Collected data entries:
========================
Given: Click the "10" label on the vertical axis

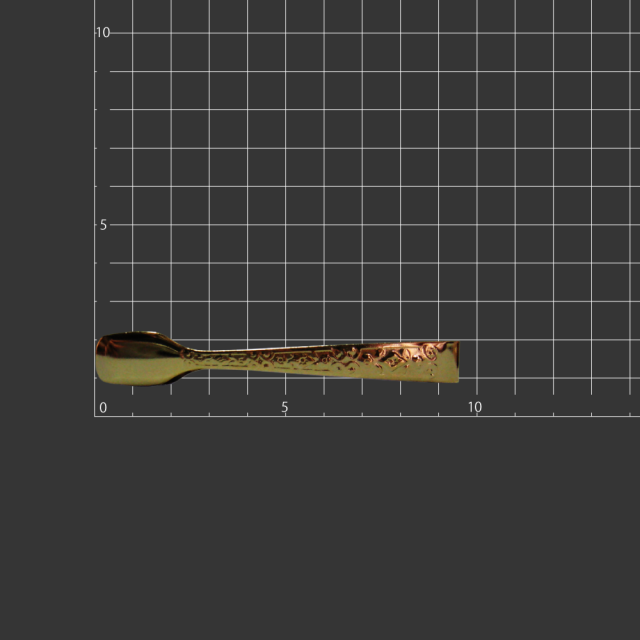Looking at the screenshot, I should coord(102,32).
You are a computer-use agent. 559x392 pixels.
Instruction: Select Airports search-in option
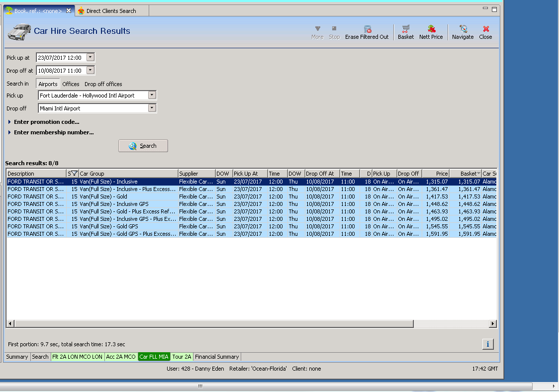click(x=48, y=84)
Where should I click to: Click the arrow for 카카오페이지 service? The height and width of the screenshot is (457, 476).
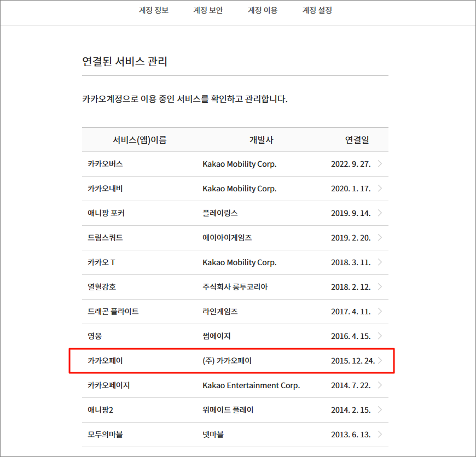[x=380, y=385]
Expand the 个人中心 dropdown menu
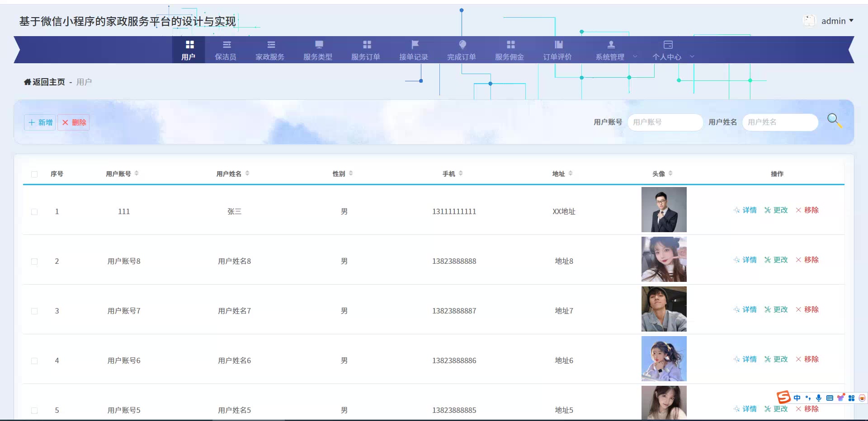868x421 pixels. click(x=673, y=56)
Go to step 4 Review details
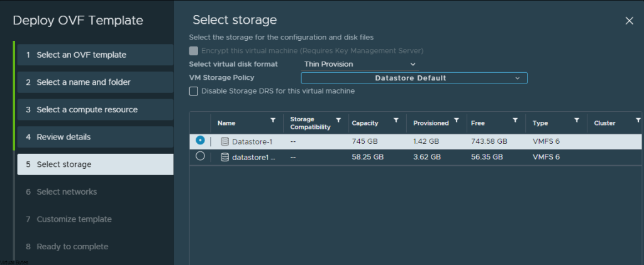The height and width of the screenshot is (265, 644). coord(96,137)
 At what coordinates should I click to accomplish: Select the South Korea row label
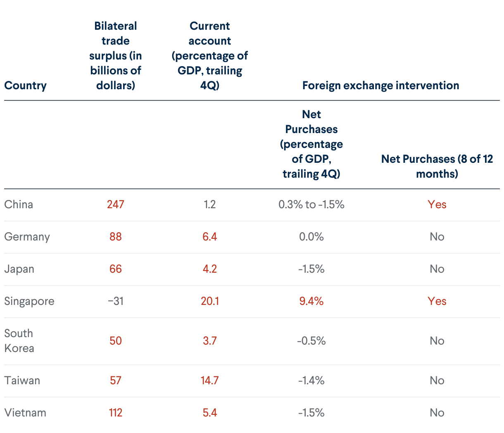(19, 341)
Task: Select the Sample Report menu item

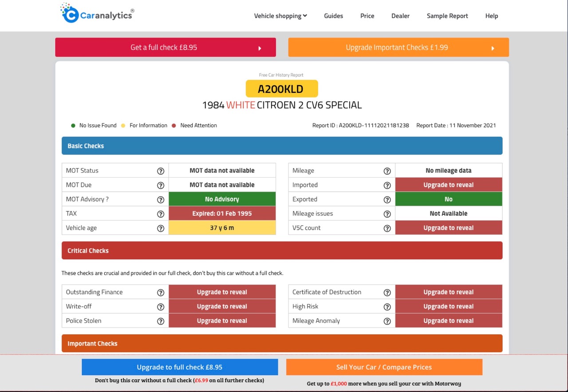Action: click(447, 16)
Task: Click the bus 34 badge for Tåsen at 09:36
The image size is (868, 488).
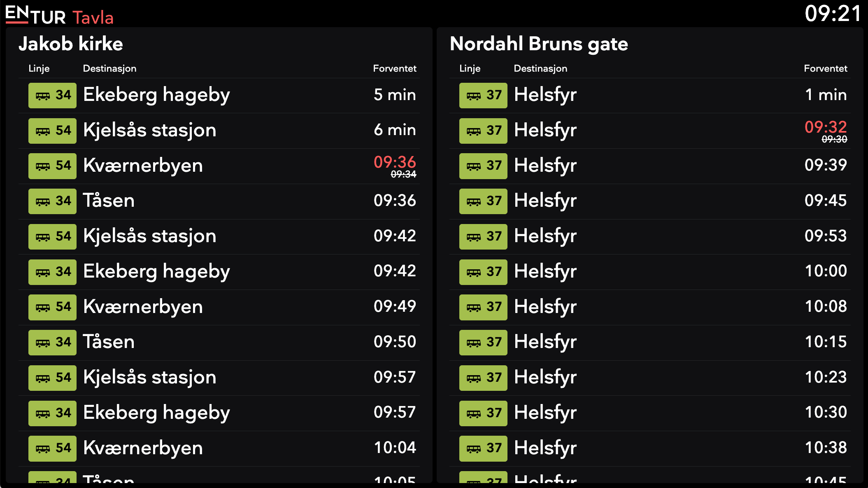Action: click(x=52, y=201)
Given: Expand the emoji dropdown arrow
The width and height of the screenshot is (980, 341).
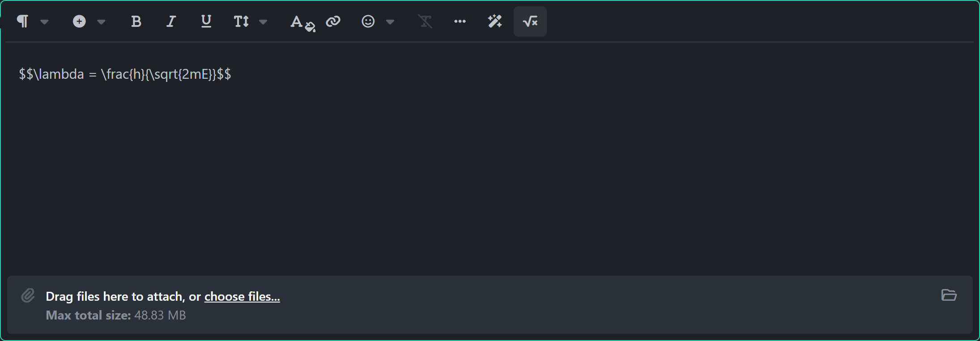Looking at the screenshot, I should 390,21.
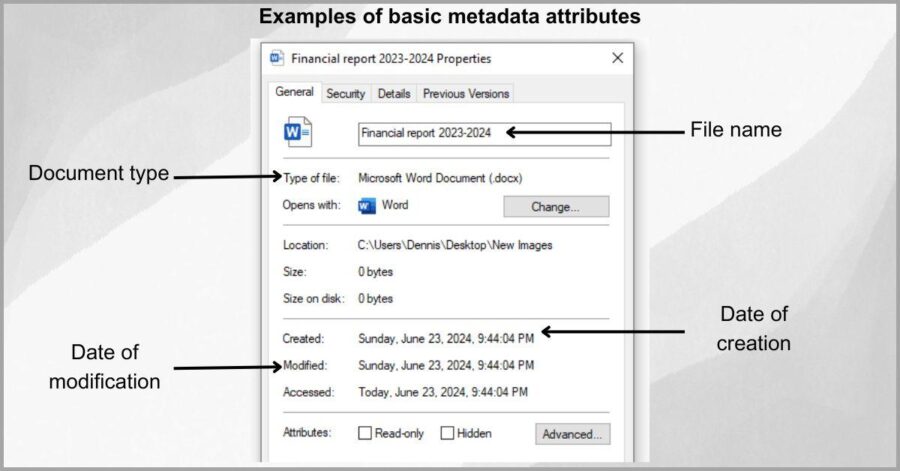Close the Financial report Properties dialog

pos(618,59)
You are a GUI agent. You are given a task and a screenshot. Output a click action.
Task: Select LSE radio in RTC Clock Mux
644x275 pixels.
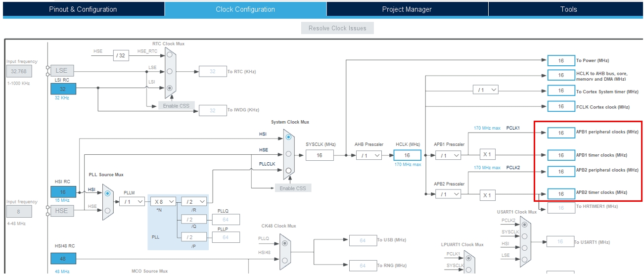(x=170, y=70)
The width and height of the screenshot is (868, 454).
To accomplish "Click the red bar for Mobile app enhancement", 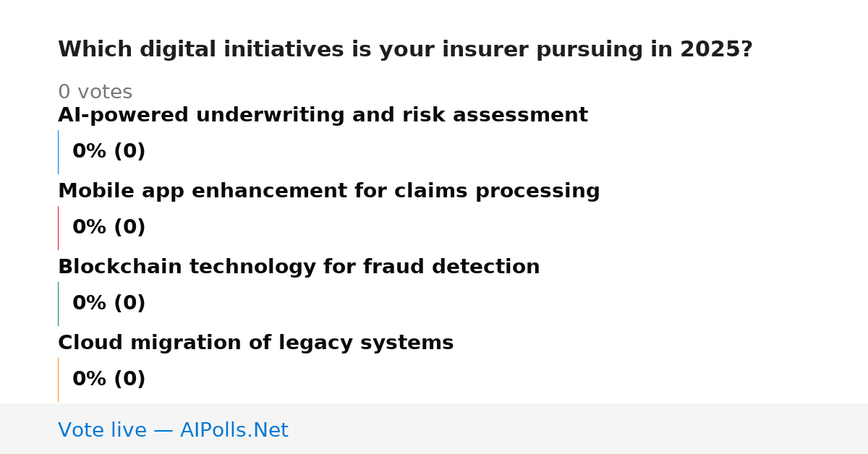I will tap(58, 228).
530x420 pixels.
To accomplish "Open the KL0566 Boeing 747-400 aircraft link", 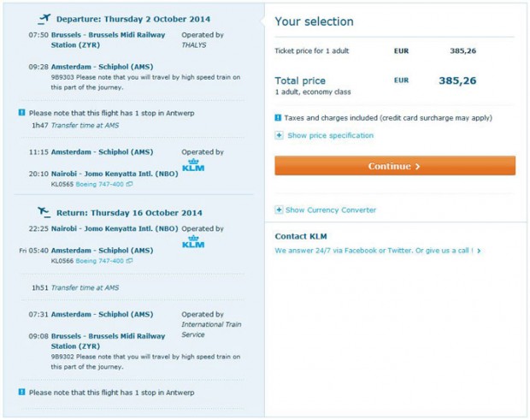I will (x=100, y=261).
========================
## Work instructions:
Some lines in the data above hold the string "agent". Find and copy each of them.

## Reply to the task:
You are a computer-use agent. 559x392 pixels.
You are a GUI agent. You are given a task and a screenshot. Output a click action.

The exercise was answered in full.